AWS SQS is a hosted queue that allows you to integrate and decouple distributed software systems and components while maintaining security, durability, and availability. Dead-letter queues and cost allocation tags are two common constructs offered by Amazon SQS. It provides a generic web services API that you can use with any AWS SDK-supported programming language.

There are two types of message queues available in SQS. Standard queues provide the highest throughput, best-effort ordering, and delivery at least once. SQS FIFO queues are designed to ensure that messages are processed exactly once, in the order in which they are received. 

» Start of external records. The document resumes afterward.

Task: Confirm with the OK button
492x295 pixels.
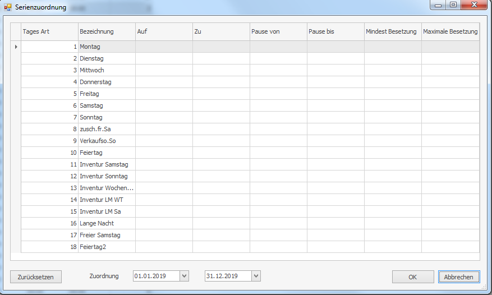Action: point(412,276)
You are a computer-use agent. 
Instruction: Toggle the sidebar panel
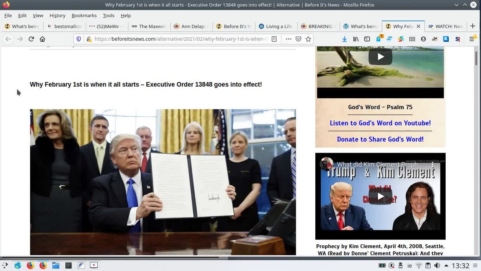point(367,39)
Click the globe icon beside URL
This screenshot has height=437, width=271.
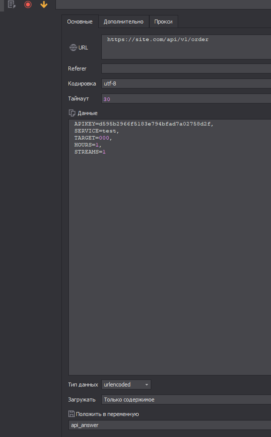(73, 48)
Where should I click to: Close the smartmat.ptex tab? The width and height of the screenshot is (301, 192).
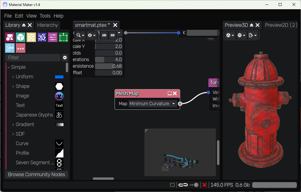(115, 25)
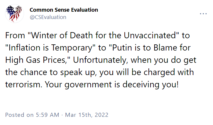Click the word "terrorism" in the tweet
The height and width of the screenshot is (125, 213).
tap(23, 85)
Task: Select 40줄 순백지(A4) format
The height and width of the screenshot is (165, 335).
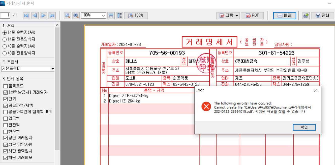Action: click(x=4, y=46)

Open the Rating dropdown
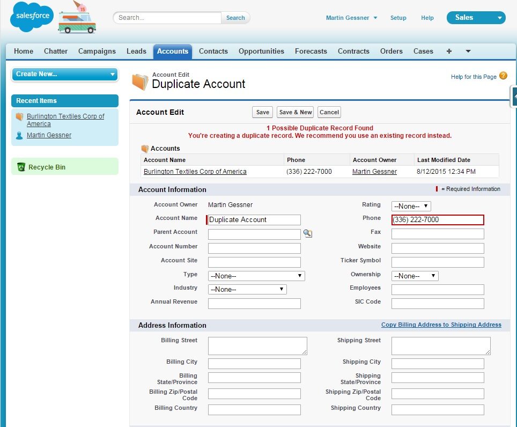[x=411, y=206]
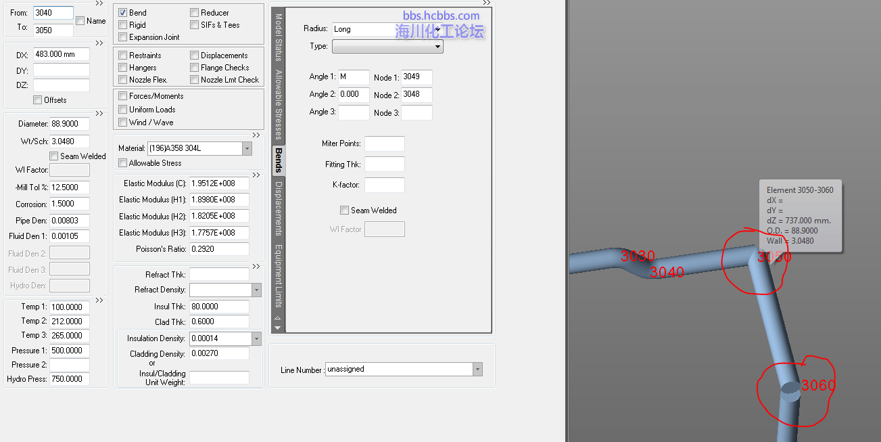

Amazon SQS is a messaging service that has been commoditized. IBM WebSphere MQ and Microsoft Message Queuing are two well-known examples of messaging service technologies. Users do not need to maintain their server, unlike with these technologies. Amazon handles it for them and charges a per-use fee for the SQS service.

Key Benefits of AWS SQS

  • Eliminate Administrative Overhead: AWS is responsible for all ongoing operations and infrastructure required to provide a highly available and scalable message queuing service. There is no upfront cost with SQS, no need to purchase, install, or configure messaging software, and no time-consuming infrastructure build-out and maintenance. SQS queues are created dynamically and scale automatically, allowing you to quickly and efficiently build and grow applications.
  • Reliably Deliver Messages: Amazon SQS allows you to send any amount of data at any speed, without losing messages or requiring the use of other services. SQS allows you to decouple application components so that they can run and fail independently, boosting the system’s overall fault tolerance. Every message is duplicated and stored in multiple Availability Zones to ensure that it is available whenever it is needed.
  • Keep Sensitive Data Secure: Using Server-Side Encryption (SSE) to encrypt each message body, Amazon SQS can be used to exchange sensitive data between applications. The integration of Amazon SQS SSE with AWS Key Management Service (KMS) allows you to manage the keys that protect SQS messages as well as keys that protect your other AWS resources from a single location. To help you meet your regulatory and compliance requirements, AWS KMS logs every use of your encryption keys to AWS CloudTrail.
  • Scale Elastically and Cost-Effectively: Amazon SQS makes use of Amazon Web Services to scale up and down in response to demand. You won’t have to worry about capacity planning or pre-provisioning because SQS scales flexibly with your application. The number of messages per queue is unrestricted, and standard queues offer nearly limitless throughput. When compared to the “always-on” model of self-managed messaging middleware, costs are based on usage, resulting in significant cost savings.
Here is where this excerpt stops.